→ **Предложенный отрывок**
390

Н. И. ГНЕДИЧУ

1-го ноября 1809 г.  кончено  и  послано  [Деревня]

Г-жа Севинье, любезная, прекрасная Севинье говорит, что если б она прожила только двести лет, не более, то сделалась бы совершенною женщиною. Если я проживу еще десять лет, то сойду с ума. Право, жить скучно; ничто не утешает. Время летит то скоро, то тихо; зла более, нежели добра; глупости более, нежели ума; да что и в уме?.. В доме у меня так тихо, собака дремлет у ног моих, глядя на огонь в печке; сестра в других комнатах перечитывает, я думаю, старые письма... Я сто раз брал книгу, и книга падала из рук. Мне не грустно, не скучно, а чувствую что-то необыкновенное, какую-то душевную пустоту... Что делать? Разве поговорить с тобою?

Я подумал о том, что писал к тебе в последнем письме, и невольно засмеялся. Как иногда человек бывает глуп!

1-ое дурачество: я сравнял себя с Дмитриевым, назначил себе место ступенью ниже его!.. Бога ради, не напечатай этого! Да и не читай никому!.. 2-ое дурачество: говорил тебе о какой-то миссии... Не во сне ли я?.. Надеюсь, что ты это всё прочитаешь хладнокровно, пожмешь плечами, положишь в ящик, замкнешь, и делу квит. Но кто, мой друг, всегда бывал в полном разуме! — И что это разум? Что он такое? Не сын ли, не брат ли, лучше сказать, тела нашего? Право, что плели метафизики — похоже на паутину, где мы, бедные мухи, увязаем то ногой, то крылом, тогда как можем благополучно и мимо, то-есть и не рассуждать об этом. Послушай Власьевны в «Сбитеньщике»:

391

Фадей. Власьевна, отчего, коли спишь, хотя глаза и зажмурены, а видишь?

Власьевна. Это не видишь, а думаешь.

Фадей. А что такое думать?

Власьевна. Я и сама не знаю.

(Строки о расположении целей)
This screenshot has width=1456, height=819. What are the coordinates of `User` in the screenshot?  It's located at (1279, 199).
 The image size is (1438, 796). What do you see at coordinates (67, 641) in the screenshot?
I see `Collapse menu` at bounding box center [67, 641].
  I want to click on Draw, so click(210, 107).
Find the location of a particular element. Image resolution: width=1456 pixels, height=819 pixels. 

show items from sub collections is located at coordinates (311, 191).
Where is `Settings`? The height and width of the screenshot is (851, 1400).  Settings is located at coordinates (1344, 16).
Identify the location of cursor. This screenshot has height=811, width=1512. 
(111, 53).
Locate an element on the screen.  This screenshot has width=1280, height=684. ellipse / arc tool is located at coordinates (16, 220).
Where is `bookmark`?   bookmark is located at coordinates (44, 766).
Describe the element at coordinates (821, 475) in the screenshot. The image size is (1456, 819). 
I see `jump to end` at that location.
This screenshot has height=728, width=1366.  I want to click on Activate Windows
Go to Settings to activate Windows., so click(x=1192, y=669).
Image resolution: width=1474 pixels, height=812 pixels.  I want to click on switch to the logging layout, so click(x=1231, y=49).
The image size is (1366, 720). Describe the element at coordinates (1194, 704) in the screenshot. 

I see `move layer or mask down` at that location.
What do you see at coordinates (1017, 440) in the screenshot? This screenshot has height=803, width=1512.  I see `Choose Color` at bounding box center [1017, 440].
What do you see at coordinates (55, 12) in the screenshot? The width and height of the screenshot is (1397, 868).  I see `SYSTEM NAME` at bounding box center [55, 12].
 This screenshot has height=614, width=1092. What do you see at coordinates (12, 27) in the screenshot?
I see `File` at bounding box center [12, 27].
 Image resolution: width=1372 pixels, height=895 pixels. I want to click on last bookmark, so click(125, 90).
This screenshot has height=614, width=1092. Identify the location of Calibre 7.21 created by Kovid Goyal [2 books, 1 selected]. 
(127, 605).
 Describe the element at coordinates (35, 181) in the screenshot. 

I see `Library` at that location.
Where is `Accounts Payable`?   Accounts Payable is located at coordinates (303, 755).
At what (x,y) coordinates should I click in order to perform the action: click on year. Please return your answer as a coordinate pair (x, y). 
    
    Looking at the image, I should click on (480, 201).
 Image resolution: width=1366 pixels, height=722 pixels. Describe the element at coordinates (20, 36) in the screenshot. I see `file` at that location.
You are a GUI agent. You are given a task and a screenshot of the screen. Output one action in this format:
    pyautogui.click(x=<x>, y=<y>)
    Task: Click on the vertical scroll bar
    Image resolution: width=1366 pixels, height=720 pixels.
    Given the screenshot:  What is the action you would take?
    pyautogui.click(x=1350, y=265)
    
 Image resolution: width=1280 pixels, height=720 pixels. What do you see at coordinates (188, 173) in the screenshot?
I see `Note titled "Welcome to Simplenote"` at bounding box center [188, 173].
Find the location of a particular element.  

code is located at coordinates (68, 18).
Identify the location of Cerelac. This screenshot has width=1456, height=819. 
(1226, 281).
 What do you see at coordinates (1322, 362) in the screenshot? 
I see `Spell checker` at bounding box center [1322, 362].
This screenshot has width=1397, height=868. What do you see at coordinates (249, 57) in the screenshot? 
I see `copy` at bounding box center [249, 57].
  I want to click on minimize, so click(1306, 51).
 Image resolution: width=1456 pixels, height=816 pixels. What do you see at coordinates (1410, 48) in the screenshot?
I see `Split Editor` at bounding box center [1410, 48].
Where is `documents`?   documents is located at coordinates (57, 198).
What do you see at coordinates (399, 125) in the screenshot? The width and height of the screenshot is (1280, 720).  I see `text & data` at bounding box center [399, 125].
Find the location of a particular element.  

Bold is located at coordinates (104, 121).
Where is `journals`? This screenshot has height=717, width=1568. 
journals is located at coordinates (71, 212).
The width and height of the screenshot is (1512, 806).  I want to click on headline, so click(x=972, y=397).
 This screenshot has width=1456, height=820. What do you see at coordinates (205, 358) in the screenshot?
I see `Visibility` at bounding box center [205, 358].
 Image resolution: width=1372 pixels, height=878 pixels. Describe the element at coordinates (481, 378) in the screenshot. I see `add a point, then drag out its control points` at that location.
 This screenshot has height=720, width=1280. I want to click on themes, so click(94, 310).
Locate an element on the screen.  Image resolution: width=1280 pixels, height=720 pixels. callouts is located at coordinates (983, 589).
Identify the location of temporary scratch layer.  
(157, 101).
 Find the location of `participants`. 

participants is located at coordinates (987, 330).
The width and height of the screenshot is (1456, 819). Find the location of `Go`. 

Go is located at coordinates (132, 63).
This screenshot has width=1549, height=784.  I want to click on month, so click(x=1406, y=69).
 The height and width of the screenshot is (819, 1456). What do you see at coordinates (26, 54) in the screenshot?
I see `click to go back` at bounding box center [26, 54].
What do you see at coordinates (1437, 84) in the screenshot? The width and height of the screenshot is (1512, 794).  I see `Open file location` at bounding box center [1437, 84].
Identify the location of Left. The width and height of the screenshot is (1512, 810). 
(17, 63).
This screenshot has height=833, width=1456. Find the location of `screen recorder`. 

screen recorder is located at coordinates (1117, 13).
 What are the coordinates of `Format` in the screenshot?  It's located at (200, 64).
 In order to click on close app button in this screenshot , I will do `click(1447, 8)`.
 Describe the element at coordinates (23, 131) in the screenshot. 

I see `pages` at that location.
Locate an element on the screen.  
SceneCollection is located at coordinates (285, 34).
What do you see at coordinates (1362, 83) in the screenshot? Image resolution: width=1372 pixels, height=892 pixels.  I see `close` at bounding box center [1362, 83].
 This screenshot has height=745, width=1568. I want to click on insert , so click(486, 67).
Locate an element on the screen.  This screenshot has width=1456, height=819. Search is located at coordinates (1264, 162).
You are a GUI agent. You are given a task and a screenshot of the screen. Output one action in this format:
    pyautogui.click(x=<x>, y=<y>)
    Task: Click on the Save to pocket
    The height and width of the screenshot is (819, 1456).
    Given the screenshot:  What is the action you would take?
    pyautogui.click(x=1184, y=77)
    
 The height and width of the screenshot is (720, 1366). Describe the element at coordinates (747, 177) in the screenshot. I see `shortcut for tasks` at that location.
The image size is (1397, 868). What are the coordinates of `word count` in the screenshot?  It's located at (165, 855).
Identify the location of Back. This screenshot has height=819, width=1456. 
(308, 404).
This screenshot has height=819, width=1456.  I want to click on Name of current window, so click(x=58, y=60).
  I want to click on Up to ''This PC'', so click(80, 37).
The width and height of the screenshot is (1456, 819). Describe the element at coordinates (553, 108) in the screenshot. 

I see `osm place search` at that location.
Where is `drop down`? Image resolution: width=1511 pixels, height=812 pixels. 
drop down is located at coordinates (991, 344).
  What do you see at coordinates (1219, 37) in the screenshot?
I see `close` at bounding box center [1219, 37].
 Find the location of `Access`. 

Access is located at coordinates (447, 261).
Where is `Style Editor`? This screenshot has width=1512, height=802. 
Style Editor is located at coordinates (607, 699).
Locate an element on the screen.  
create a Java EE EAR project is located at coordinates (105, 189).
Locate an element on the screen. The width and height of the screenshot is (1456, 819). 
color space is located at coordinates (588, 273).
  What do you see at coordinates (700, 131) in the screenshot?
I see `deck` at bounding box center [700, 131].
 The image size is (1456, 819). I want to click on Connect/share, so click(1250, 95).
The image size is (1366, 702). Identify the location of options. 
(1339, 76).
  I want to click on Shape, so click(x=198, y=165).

→ **Короткое задание 1**
Ответьте по письму Гнедичу:
(а) Сколько лет, по словам г-жи Севинье, ей нужно было бы прожить, чтобы сделаться совершенною женщиною?
(б) Что делает собака, пока в доме тихо?
(в) С кем сравнивается пишущий в «1-ом дурачестве» и какое место себе назначает?
→ **Короткое задание 2**
Продолжите письмо Гнедичу со слов, которые следуют за репликой Власьевны «Я и сама не знаю».

→ **Ответ к заданию 1**
(а) Двести лет, не более.
(б) Дремлет у ног пишущего, глядя на огонь в печке.
(в) С Дмитриевым; место ступенью ниже его.

→ **Ответ к заданию 2**
Я и сам не знаю — бесподобное слово! И впрямь, что мы знаем? — Ничего. Вот как мысли мои улетают одна от другой. Говорил об одном, окончил другим. Немудрено, мой друг... В этой безмолвной тишине голова — не голова. Однакож, обстоятельства не позволяют выехать. Я бы мог, правда, ехать, например, в Вологду, но что там делать? Здесь я, по крайней мере, наедине, с сестрой Алек[сандрой] (Варенька гостит у сестры), по крайней мере, с книгами, в тихой приятной горнице — и я иногда весел, весел, как царь. Недавно читал Державина: «Описание Потемкинского праздника». Тишина, безмолвие ночи, сильное устремление мыслей, пораженное воображение, всё это произвело чудесное действие. Я вдруг увидел перед собою людей, толпу людей, свечки, апельсины, брильянты... царицу... Потемкина, рыб и бог знает чего не увидел, так был поражен мною прочитанным. Вне себя побежал к сестре... «Что с тобой?»... Оно! они!.. «Перекрестись, голубчик!» Тут-то я насилу опомнился. Но это описание сильно врезалось в мою память. Какие стихи! — прочитай, прочитай, бога ради, со вниманием: ничем, никогда я так поражен не был!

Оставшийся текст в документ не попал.